Home > Recensioni > Inner Shrine: Mediceo

Ciascun apra ben gli orecchi

A cinque anni di distanza dal cupo ed introspettivo “Samaya” gli Inner Shrine toccano con “Mediceo” la bellezza classica, l’equilibrio rinascimentale e la ricerca dell’Armonia delle sfere.

La composizione non ha increspature, le chitarre sono distese ed atmosferiche, mentre buona metà del disco si organizza nell’intreccio tra elementi folk e la voce del soprano Cecilia Bonisegni. Notevole il risultato ottenuto in “Cum Gloria” tra invenzione melodica e percussioni.

L’intero album è cantato in latino, perché questi fiorentini sanno fare le cose seriamente. E se l’intento è l’evocazione della magniloquenza della Firenze dei Medici in un clima di fertilità culturale, “Mediceo” è una pregevole cerimonia gratificante di questa suggestione.

Sempre introversi, ma più grandi che mai.

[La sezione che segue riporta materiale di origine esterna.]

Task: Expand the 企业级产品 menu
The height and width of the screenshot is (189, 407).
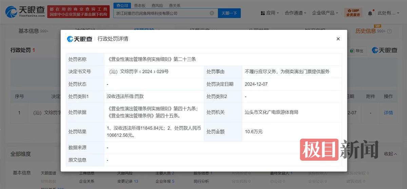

Ci avevano provato, con “Samaya”, ma erano stati presi per saccenti trincerati in una comunicazione elitista. Questo “Mediceo” invece, pur regalando secondi livelli di comunicazione, pianta sin dall’inizio la sua piacevole premessa.
Un ascolto assolutamente inattuale ma proprio per questo voluttuariamente fondamentale.